• Instructions to follow:
All entries below are to be set down again, identical to the source.

[Data excerpts]

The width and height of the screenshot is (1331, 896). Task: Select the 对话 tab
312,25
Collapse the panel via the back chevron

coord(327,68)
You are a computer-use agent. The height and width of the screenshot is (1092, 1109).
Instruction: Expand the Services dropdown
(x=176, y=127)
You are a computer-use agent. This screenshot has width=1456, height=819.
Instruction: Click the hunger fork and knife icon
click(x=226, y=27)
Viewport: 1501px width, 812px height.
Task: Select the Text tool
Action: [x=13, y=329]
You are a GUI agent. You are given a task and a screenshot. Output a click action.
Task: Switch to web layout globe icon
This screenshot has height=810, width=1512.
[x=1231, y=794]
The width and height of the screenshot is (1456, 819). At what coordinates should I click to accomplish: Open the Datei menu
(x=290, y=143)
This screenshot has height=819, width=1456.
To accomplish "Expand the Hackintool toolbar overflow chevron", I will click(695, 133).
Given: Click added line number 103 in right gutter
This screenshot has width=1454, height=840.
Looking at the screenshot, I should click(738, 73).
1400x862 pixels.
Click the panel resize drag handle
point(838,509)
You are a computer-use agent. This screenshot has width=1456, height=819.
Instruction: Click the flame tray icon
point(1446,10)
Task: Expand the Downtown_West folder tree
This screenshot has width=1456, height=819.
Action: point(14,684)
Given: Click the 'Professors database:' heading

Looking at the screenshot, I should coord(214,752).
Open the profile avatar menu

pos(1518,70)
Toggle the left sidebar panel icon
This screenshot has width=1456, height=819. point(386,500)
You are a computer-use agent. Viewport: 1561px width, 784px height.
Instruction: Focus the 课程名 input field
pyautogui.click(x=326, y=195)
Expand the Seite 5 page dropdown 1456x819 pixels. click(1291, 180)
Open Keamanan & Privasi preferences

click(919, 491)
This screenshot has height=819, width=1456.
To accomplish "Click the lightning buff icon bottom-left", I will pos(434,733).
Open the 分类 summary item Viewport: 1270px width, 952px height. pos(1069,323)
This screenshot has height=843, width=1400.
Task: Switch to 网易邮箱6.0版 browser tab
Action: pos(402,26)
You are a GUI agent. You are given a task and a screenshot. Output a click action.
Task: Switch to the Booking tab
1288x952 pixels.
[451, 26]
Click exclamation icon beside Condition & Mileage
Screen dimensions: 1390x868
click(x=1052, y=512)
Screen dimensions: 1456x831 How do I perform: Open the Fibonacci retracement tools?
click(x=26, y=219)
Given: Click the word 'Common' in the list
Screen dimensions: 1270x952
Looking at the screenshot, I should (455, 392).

• Answer space:
The width and height of the screenshot is (1331, 896). Task: Select the 对话 tab
312,25
Collapse the panel via the back chevron

coord(327,68)
You are a computer-use agent. The height and width of the screenshot is (1092, 1109).
Instruction: Expand the Services dropdown
(x=176, y=127)
You are a computer-use agent. This screenshot has width=1456, height=819.
Instruction: Click the hunger fork and knife icon
click(x=226, y=27)
Viewport: 1501px width, 812px height.
Task: Select the Text tool
Action: [x=13, y=329]
You are a GUI agent. You are given a task and a screenshot. Output a click action.
Task: Switch to web layout globe icon
This screenshot has height=810, width=1512.
[x=1231, y=794]
The width and height of the screenshot is (1456, 819). At what coordinates should I click to accomplish: Open the Datei menu
(x=290, y=143)
This screenshot has height=819, width=1456.
To accomplish "Expand the Hackintool toolbar overflow chevron", I will click(695, 133).
Given: Click added line number 103 in right gutter
This screenshot has width=1454, height=840.
Looking at the screenshot, I should click(738, 73).
1400x862 pixels.
Click the panel resize drag handle
point(838,509)
You are a computer-use agent. This screenshot has width=1456, height=819.
Instruction: Click the flame tray icon
point(1446,10)
Task: Expand the Downtown_West folder tree
This screenshot has width=1456, height=819.
Action: point(14,684)
Given: Click the 'Professors database:' heading

Looking at the screenshot, I should coord(214,752).
Open the profile avatar menu

pos(1518,70)
Toggle the left sidebar panel icon
This screenshot has width=1456, height=819. point(386,500)
You are a computer-use agent. Viewport: 1561px width, 784px height.
Instruction: Focus the 课程名 input field
pyautogui.click(x=326, y=195)
Expand the Seite 5 page dropdown 1456x819 pixels. click(1291, 180)
Open Keamanan & Privasi preferences

click(919, 491)
This screenshot has height=819, width=1456.
To accomplish "Click the lightning buff icon bottom-left", I will pos(434,733).
Open the 分类 summary item Viewport: 1270px width, 952px height. pos(1069,323)
This screenshot has height=843, width=1400.
Task: Switch to 网易邮箱6.0版 browser tab
Action: pos(402,26)
You are a GUI agent. You are given a task and a screenshot. Output a click action.
Task: Switch to the Booking tab
1288x952 pixels.
[451, 26]
Click exclamation icon beside Condition & Mileage
Screen dimensions: 1390x868
click(x=1052, y=512)
Screen dimensions: 1456x831 How do I perform: Open the Fibonacci retracement tools?
click(x=26, y=219)
Given: Click the word 'Common' in the list
Screen dimensions: 1270x952
Looking at the screenshot, I should (455, 392).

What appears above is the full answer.